En esa misma jurisdicción existen disputas por la producción y el tráfico de drogas, que se traducen en enfrentamientos entre distintas bandas criminales, así como en represalias a la población.

Una de las bandas más activas y violentas es el Cártel Jalisco Nueva Generación. Tan solo en el último mes han asaltado simultáneamente varios municipios michoacanos, han protagonizado bloqueos de carreteras y tiroteos, y exhibido ‘narcotanques’ y drones.

La violencia extrema que azota este territorio del oeste del país, que limita con tres —Guanajuato, Jalisco y Estado de México— de los seis estados más violentos, lleva décadas registrándose, aunque acaparó la atención de los medios de comunicación hace más de 14 años, cuando el expresidente panista Felipe Calderón Hinojosa (2006-2012) ordenó el despliegue de las Fuerzas Armadas en la Tierra Caliente michoacana, en lo que supuso el inicio de la «guerra contra el narcotráfico».

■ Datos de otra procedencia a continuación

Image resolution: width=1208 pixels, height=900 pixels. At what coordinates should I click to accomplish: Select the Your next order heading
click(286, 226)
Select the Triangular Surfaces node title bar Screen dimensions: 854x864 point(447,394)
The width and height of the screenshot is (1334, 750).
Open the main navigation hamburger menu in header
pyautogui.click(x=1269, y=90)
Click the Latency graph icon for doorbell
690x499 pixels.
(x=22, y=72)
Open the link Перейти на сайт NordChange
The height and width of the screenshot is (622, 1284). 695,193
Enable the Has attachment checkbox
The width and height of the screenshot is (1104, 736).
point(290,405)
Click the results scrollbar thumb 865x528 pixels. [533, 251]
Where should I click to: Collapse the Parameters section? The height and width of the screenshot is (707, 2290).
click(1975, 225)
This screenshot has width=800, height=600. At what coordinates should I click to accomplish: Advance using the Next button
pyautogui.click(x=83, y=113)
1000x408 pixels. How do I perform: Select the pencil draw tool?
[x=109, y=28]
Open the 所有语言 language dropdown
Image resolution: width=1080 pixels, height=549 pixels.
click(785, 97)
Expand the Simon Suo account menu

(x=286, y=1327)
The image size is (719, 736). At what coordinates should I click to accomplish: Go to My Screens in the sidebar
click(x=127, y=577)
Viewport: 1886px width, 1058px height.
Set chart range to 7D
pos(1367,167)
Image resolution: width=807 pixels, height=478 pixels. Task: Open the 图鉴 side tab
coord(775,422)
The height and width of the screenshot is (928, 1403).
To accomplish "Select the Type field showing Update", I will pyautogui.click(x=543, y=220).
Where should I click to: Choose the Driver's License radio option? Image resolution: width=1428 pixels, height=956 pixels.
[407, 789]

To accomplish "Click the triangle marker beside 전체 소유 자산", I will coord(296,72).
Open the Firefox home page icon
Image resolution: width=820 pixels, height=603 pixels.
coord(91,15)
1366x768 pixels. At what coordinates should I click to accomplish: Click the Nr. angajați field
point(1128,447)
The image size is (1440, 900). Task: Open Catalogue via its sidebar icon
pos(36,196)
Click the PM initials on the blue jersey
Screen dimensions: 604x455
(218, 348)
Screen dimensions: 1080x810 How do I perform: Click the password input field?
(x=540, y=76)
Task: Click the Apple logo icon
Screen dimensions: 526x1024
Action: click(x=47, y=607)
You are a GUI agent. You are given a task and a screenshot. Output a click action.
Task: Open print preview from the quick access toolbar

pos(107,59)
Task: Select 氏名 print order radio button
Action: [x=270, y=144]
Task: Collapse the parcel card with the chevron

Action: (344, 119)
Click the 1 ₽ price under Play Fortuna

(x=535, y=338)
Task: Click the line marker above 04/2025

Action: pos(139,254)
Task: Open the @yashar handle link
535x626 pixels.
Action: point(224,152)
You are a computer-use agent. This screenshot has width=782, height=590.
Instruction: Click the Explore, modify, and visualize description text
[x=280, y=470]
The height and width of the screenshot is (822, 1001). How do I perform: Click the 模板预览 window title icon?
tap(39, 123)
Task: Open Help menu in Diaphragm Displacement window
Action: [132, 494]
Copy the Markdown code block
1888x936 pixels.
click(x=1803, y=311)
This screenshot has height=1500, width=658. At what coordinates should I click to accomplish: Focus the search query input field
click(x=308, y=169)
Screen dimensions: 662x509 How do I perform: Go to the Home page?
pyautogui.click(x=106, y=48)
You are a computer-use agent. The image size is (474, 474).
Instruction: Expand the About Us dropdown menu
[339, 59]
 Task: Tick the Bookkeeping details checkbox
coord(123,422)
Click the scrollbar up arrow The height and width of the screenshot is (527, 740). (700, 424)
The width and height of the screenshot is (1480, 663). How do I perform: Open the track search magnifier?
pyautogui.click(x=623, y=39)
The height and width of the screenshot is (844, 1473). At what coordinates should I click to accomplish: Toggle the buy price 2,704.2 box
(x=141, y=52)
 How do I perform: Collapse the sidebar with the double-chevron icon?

Tres meses antes de esa declaratoria, el 6 de septiembre de 2006, un grupo de 15 hombres armados ingresó a un centro nocturno de Apatzingán y arrojó a la pista de baile cinco cabezas humanas. Sin más, abandonaron el sitio. Calderón Hinojosa reconocería después que el entonces gobernador de Michoacán, Lázaro Cárdenas Batel (2002-2008), le pidió ayuda al gobierno federal ante la presencia de La Familia Michoacana, el grupo criminal que tenía el control de buena parte de la región de Tierra Caliente.

Desde entonces, los habitantes de Michoacán son testigos del horror por la violencia extrema que emplean los cárteles del narcotráfico. Los supuestos autores de estos crímenes han variado con el tiempo —Los Valencia, La Familia Michoacana, los Caballeros Templarios, el Cártel del Abuelo, Cárteles Unidos, el Cártel de Sinaloa y actualmente el CJNG— y pese a la movilización de las fuerzas estatales, los actos violentos siguen azotando a este territorio.

Parte del problema se explica por su estratégica ubicación en el Pacífico mexicano. El puerto de Lázaro Cárdenas es uno de los principales puntos por donde arriban desde Asia los precursores químicos para la producción de metanfetamina y fentanilo, que tienen como destino EE.UU.

El especialista en seguridad, Eduardo Guerrero, refiere que buena parte de la producción de drogas sintéticas en México se realiza en laboratorios clandestinos de la Tierra Caliente de Michoacán.

El presidente de México, Andrés Manuel López Obrador, ha enfocado su estrategia de seguridad en crear y desplegar a la Guardia Nacional por el territorio. Recientemente, el mandatario anunció una inversión adicional de 2.500 millones de dólares para fortalecer a esta institución.

«Es trágico»

Guadalupe Correa-Cabrera, doctora en Ciencias Políticas, coincidió con el diagnóstico de López Obrador en el sentido de que la violencia no está presente en todo el territorio. No obstante, la especialista advirtió que está «focalizada en muchos lugares de la República mexicana».

«Sí es una situación que no ha sido resuelta y que ha afectado a una parte importante de la sociedad mexicana y esto es trágico», dijo Correa-Cabrera en entrevista con RT.

«La actual administración no ha resuelto el problema de la seguridad, que sigue siendo enorme. Inclusive en la pandemia, continúan las organizaciones criminales operando a niveles muy importantes, controlando territorios», agregó la experta.